Após reajuste milionário de mais de 100% em dois anos, Solurb ganha novo aditivo

O contrato de concessão n. 332 de 25 de outubro de 2012, celebrado entre a Prefeitura de Campo Grande e o Consórcio CG Solurb teve nova alteração de valor. A informação foi publicada no Diogrande de sexta-feira (13). O documento informa que o termo de apostilamento visa “alterar o valor da Contraprestação Anual, constante do Processo Regulatório n. 2092/2015-86”. No final de 2014, o contrato, então avaliado em R$ 4,3 milhões, saltou para R$ 9,1 milhões, um aumento de mais de 100%.

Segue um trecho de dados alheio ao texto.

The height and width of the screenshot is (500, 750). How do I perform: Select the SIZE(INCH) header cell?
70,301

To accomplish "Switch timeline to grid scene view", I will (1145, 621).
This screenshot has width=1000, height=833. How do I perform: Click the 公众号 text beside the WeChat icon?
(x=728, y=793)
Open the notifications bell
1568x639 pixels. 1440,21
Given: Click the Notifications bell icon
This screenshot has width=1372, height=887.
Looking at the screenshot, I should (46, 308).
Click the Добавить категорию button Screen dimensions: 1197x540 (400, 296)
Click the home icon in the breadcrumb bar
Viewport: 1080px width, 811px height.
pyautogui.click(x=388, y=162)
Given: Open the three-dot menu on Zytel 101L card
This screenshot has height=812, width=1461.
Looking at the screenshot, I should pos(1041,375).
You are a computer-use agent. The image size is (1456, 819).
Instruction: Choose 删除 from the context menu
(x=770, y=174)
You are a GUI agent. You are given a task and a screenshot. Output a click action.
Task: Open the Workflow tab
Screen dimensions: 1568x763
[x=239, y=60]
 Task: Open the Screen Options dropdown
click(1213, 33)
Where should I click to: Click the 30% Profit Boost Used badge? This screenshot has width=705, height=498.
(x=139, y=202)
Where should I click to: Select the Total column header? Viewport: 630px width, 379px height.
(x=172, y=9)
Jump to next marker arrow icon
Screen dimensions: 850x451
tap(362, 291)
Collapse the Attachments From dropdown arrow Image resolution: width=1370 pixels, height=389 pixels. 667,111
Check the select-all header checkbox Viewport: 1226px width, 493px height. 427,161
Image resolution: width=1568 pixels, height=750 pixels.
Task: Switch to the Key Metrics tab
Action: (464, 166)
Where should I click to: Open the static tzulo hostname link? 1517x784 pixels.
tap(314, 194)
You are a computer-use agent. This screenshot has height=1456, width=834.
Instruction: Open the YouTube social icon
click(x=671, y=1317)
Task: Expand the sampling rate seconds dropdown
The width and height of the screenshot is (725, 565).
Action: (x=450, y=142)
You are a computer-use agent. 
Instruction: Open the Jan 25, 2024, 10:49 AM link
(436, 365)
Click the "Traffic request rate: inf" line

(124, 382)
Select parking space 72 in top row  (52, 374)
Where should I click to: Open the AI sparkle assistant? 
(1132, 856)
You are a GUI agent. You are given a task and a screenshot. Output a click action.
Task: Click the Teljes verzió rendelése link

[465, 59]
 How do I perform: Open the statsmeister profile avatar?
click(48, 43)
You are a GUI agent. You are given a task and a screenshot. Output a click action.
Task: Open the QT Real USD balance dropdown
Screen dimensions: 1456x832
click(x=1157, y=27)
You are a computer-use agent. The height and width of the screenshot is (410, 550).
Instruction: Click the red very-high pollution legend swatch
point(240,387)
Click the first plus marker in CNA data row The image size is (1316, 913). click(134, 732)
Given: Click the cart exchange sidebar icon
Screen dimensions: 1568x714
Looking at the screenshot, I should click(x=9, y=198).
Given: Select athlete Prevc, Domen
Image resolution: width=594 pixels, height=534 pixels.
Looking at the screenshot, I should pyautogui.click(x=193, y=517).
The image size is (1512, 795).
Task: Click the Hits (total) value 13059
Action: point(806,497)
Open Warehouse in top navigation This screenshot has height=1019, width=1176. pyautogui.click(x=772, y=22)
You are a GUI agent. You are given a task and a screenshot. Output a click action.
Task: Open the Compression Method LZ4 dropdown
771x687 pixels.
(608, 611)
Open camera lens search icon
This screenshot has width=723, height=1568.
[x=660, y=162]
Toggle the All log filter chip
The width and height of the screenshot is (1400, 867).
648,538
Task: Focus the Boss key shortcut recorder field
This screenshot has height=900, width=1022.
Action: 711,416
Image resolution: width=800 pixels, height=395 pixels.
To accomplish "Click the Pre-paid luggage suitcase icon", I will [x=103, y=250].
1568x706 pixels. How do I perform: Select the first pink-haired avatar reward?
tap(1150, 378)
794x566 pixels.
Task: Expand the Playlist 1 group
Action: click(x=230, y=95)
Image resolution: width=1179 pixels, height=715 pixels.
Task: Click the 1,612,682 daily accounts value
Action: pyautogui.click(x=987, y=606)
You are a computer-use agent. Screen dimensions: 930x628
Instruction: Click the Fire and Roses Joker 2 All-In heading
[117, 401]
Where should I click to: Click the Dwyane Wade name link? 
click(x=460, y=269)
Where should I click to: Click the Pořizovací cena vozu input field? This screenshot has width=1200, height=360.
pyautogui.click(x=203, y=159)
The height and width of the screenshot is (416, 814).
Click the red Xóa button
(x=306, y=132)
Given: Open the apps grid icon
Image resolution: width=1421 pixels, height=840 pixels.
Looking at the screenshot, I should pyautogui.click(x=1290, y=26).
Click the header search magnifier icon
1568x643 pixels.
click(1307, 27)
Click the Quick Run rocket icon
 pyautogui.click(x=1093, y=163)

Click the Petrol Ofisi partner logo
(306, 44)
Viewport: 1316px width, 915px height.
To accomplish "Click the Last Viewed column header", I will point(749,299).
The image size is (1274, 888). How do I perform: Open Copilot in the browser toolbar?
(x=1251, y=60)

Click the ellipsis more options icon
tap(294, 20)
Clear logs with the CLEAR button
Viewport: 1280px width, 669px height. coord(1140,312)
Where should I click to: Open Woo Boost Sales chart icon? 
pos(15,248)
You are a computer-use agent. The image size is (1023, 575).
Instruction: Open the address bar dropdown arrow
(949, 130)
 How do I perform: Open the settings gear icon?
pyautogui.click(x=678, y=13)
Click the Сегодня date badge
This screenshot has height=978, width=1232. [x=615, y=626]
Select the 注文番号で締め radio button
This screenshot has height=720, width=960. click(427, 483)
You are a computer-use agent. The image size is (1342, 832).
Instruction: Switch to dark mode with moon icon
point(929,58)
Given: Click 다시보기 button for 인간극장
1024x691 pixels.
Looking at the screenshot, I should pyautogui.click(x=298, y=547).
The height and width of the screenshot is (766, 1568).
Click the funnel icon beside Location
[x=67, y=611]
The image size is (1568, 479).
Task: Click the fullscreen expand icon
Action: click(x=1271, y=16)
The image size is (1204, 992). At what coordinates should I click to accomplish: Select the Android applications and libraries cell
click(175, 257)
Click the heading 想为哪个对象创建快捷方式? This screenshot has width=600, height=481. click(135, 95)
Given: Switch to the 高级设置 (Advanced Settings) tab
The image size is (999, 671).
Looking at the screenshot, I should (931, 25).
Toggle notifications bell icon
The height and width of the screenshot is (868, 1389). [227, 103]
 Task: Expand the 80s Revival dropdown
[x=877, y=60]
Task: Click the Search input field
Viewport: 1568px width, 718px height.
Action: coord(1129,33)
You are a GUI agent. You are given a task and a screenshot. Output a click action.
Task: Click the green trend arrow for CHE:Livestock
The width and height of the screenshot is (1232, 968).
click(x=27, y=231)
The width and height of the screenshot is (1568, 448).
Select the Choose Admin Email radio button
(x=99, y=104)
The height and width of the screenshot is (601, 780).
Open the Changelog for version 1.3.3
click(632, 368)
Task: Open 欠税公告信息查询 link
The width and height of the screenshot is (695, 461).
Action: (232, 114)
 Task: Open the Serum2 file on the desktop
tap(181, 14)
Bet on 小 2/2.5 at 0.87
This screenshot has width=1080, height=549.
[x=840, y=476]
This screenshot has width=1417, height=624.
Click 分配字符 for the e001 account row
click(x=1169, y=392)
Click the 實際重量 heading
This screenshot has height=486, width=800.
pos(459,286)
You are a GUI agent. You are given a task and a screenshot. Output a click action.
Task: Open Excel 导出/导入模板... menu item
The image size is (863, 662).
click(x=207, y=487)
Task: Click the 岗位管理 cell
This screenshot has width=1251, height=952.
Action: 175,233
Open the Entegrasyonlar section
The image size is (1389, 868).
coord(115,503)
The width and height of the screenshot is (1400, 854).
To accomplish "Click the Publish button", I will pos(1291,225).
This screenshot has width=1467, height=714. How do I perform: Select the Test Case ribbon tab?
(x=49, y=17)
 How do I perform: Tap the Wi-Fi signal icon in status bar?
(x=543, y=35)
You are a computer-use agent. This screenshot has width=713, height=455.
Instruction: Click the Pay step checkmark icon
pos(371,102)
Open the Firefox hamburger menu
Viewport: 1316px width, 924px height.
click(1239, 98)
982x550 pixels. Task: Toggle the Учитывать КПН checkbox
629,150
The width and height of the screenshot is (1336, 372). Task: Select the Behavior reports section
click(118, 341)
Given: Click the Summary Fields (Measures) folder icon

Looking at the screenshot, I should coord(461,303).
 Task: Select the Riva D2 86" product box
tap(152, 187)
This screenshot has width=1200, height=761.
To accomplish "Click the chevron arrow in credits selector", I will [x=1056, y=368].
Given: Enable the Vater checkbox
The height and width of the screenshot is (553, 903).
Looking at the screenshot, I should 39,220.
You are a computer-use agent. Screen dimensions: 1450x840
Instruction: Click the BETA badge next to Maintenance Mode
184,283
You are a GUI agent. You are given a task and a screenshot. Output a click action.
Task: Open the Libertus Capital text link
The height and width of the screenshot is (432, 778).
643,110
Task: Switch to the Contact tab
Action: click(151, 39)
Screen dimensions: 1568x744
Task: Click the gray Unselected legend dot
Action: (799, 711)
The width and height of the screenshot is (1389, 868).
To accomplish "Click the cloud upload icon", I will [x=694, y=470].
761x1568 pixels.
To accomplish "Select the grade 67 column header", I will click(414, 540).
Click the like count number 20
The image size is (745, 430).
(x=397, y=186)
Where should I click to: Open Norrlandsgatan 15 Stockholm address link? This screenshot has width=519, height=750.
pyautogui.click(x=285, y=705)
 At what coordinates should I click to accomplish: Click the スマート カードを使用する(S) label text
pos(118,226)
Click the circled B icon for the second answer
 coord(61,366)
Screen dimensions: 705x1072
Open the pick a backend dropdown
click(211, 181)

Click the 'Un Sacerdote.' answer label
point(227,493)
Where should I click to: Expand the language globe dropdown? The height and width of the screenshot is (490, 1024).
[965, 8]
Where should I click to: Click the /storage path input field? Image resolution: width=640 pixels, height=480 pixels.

O Extrato publicado no Diário Oficial aponta que o Termo de Apostilamento ao Contrato de Parceria Público Privada n.332, de 25 de Outubro de 2012, tem por objeto alterar a redação do subitem “17.1” do contrato, que trata do Valor da Contraprestação. Inicialmente, o valor pago a Solurb era de R$ 52,1 milhões por ano. Com o reajuste, subiu para R$ 109,2 milhões.

Apesar de o documento público informar o aumento, não há menção sobre a porcentagem ou ao novo repasse milionário, nem mesmo se foi por reajuste da inflação ou aumento de serviços.

A assinatura foi feita no dia 5 de fevereiro de 2015, pelo prefeito Gilmar Olarte (PP), o secretário de Obras, Valtemir Alves de Brito, o diretor presidente da Agência de Regulação, Antônio Castelani Neto e os representantes da Solurb, Antonio Fernando de Araujo Garcia (Financial) e Luciano Potrich Dolzan (LD Construções).

Questionamentos

O reajuste de 107% no contrato da prefeitura com o Consórcio CG Solubr causou assombro e chegou a ser questionado pelos vereadores em novembro de 2014. Na época, o prefeito Gilmar Olarte (PP) alegava agravamento da crise financeira e, junto com seus secretários,  se recusou a explicar quais os motivos que ocasionaram um amento de repasse tão expressivo .

Alguns parlamentares falaram em chamar os empresários e o ex-prefeito Nelson Trad Filho (PMDB) para dar explicações sobre o que chamaram de ‘aditivão’. Contudo, veio o recesso parlamentar e o assunto acabou esquecido pela Casa de Leis.